# TEXTO FORNECIDO
◆ ◆ ◆

O pesquisador em trabalho de campo na Turquia, no ano passado
A língua turca não é fácil de aprender, mas tenho muita facilidade com idiomas. Em 2012 ingressei no curso de sociologia e no ano seguinte também fui aceito no curso de antropologia, ambos na Universidade de Istambul. Concluí as duas formações em 2017 e, no mesmo ano, iniciei o mestrado em estudos críticos e culturais na Universidade do Bósforo. Foi quando me aproximei da Antióquia. No trabalho, investiguei a noção de pertencimento de comunidades de cristãos árabes dessa região. Vivi por mais de um ano na Antióquia durante a pesquisa e fiz laços de amizade.

◆ ◆ ◆

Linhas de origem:
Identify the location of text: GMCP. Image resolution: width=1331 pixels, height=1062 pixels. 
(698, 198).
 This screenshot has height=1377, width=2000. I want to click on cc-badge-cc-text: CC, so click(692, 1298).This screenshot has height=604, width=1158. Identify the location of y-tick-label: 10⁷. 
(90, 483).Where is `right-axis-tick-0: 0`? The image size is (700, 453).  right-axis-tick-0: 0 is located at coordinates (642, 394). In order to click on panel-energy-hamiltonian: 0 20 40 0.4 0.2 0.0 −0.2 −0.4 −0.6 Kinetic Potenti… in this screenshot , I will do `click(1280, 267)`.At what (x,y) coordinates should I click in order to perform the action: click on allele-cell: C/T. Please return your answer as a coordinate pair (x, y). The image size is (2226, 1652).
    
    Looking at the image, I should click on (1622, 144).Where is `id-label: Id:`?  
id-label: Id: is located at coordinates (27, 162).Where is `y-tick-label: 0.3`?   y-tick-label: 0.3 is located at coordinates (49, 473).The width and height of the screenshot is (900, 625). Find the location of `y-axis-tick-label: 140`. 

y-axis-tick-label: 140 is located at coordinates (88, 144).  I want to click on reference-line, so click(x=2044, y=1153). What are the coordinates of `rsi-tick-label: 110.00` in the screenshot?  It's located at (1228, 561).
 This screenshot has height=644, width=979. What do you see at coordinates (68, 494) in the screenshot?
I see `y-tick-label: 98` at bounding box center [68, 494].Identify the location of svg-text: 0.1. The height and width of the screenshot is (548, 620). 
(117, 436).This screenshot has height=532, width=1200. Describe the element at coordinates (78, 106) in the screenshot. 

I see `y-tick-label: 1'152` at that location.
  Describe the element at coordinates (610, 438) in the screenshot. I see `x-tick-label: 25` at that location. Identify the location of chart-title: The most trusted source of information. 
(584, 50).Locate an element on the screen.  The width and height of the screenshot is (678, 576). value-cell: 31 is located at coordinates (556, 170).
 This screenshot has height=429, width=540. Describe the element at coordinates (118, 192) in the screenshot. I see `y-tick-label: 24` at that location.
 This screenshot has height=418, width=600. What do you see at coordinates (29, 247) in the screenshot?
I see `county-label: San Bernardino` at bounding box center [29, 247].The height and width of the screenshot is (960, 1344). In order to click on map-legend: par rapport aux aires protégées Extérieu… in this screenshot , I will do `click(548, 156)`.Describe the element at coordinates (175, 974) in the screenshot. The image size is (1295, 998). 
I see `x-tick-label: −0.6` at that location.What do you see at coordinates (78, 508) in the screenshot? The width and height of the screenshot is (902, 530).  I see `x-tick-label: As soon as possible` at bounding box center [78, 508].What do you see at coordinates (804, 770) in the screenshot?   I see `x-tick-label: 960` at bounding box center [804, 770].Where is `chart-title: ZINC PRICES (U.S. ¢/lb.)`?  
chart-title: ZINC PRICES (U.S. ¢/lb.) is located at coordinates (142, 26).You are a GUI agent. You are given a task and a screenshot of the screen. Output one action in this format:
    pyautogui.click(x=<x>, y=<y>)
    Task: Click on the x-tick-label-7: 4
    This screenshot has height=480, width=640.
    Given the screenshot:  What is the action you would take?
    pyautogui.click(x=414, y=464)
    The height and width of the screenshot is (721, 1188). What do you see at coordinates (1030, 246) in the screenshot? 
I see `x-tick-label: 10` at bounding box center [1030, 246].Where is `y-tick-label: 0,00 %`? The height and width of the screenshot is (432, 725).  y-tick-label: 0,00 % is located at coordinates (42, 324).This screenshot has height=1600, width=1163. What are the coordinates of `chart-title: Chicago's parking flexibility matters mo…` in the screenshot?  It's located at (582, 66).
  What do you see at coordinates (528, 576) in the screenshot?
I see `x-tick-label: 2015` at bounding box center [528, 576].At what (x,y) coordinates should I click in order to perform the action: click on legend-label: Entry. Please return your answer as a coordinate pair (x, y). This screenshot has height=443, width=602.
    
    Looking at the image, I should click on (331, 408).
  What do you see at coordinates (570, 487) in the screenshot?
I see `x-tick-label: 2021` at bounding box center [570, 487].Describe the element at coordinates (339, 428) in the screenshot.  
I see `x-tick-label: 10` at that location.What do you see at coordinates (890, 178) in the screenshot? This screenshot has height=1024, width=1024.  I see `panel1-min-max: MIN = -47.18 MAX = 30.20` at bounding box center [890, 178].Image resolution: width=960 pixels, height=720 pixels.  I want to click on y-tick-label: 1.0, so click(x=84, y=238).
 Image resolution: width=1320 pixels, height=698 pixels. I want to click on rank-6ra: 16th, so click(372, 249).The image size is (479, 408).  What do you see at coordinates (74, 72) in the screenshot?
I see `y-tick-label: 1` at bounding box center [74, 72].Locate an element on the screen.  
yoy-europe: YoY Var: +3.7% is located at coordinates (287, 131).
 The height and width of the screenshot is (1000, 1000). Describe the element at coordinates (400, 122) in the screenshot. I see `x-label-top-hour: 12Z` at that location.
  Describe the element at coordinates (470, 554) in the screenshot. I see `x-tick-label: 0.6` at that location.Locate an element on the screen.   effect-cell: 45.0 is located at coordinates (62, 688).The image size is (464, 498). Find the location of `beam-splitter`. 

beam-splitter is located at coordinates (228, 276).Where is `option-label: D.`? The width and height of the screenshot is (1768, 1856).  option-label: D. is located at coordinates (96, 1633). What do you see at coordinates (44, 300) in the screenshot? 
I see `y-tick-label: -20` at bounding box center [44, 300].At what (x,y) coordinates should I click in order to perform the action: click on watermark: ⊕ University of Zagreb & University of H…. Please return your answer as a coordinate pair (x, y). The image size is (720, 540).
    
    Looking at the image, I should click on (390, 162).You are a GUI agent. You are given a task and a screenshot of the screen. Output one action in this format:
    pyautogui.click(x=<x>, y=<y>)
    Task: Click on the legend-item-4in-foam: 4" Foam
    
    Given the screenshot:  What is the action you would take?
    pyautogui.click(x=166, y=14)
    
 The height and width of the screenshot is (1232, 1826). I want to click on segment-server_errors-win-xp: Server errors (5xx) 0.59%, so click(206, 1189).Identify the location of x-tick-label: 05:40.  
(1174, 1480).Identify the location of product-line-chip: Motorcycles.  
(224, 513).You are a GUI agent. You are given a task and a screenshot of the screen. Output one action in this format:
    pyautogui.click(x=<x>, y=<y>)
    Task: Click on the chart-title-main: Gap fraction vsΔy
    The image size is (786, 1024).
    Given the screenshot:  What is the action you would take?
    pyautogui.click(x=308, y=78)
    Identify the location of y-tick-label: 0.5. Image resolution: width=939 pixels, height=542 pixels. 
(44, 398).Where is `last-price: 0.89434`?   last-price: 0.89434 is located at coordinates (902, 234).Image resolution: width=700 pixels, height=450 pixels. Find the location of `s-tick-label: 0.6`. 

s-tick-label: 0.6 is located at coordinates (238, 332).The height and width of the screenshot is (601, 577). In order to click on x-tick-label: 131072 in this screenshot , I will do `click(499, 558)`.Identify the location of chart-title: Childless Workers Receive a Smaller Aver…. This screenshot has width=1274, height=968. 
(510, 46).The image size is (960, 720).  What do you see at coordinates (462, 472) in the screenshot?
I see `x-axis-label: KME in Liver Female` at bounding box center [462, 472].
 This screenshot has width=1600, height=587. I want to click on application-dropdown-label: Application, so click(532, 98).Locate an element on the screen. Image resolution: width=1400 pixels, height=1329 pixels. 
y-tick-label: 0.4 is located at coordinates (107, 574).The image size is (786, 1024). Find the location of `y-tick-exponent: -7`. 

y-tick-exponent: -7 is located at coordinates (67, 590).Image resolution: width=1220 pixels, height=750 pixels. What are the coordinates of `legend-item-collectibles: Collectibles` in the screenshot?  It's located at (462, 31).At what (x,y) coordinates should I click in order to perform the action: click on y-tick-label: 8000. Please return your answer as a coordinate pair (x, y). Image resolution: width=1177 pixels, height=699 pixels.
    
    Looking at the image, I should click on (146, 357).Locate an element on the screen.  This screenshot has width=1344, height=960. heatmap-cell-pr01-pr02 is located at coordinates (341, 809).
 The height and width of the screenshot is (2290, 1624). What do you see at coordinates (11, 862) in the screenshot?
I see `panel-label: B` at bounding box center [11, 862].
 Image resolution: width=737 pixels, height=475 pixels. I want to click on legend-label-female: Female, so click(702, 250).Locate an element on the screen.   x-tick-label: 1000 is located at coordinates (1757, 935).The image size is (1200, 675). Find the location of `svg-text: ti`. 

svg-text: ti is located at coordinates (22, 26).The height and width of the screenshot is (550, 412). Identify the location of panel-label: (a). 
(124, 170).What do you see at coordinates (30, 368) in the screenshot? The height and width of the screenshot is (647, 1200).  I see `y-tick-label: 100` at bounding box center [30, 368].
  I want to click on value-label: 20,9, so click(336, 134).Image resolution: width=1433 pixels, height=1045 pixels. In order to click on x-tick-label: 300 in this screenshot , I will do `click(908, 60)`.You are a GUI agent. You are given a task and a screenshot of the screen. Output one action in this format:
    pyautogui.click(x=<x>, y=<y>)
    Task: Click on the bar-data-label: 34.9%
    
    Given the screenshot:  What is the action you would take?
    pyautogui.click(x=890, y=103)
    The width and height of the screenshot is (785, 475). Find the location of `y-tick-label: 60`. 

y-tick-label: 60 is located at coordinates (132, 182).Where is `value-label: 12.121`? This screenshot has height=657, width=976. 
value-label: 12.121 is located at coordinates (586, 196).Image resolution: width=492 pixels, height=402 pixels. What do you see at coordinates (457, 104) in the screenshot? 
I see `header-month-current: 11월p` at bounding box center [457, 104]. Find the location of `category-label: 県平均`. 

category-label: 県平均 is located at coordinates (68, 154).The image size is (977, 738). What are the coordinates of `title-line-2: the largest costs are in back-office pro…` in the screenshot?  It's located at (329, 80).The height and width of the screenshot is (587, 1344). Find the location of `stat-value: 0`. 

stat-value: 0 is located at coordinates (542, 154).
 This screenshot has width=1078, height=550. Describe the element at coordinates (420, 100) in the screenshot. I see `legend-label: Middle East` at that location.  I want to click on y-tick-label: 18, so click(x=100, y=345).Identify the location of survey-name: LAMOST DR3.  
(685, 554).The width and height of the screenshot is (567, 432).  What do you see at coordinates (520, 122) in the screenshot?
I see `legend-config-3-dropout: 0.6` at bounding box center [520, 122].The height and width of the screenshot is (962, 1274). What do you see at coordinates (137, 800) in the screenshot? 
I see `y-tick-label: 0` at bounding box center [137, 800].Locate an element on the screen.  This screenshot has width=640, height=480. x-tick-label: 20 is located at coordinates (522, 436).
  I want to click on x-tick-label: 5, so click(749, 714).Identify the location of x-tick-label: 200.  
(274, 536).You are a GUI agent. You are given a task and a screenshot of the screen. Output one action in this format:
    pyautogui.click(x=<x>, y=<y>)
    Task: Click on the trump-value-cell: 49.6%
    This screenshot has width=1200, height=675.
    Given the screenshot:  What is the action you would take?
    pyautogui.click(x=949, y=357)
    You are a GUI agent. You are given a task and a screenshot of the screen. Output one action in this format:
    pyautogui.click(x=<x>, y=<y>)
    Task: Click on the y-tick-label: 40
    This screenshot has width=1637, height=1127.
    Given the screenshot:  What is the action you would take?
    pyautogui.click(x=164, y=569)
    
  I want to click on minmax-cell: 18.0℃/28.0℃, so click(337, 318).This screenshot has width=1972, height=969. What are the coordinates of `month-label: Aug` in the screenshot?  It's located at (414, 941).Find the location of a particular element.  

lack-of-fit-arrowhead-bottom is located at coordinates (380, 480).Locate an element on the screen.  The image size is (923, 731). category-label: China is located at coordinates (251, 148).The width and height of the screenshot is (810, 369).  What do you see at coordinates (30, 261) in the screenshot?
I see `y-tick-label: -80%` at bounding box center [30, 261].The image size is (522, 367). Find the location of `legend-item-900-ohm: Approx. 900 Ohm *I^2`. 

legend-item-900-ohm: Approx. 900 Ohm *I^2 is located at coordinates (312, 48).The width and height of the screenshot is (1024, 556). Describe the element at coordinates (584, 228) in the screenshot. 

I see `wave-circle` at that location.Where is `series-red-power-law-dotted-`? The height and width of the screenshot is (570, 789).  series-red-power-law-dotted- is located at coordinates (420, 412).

◆ ◆ ◆

# ATIVIDADE 1
Transcreva do texto sobre a pesquisa na Turquia o trecho que começa em "O pesquisador em" e segue até "laços de amizade.".
# ATIVIDADE 2
Responda às perguntas abaixo com base no texto sobre a pesquisa na Turquia.
(a) Em que ano o pesquisador ingressou no curso de sociologia?
(b) Em qual universidade foi iniciado o mestrado em estudos críticos e culturais?
(c) Por quanto tempo o pesquisador viveu na Antióquia durante a pesquisa?
As linhas não têm relação com o texto.

# RESULTADO 1
O pesquisador em trabalho de campo na Turquia, no ano passado
A língua turca não é fácil de aprender, mas tenho muita facilidade com idiomas. Em 2012 ingressei no curso de sociologia e no ano seguinte também fui aceito no curso de antropologia, ambos na Universidade de Istambul. Concluí as duas formações em 2017 e, no mesmo ano, iniciei o mestrado em estudos críticos e culturais na Universidade do Bósforo. Foi quando me aproximei da Antióquia. No trabalho, investiguei a noção de pertencimento de comunidades de cristãos árabes dessa região. Vivi por mais de um ano na Antióquia durante a pesquisa e fiz laços de amizade.

# RESULTADO 2
(a) Em 2012.
(b) Na Universidade do Bósforo.
(c) Por mais de um ano.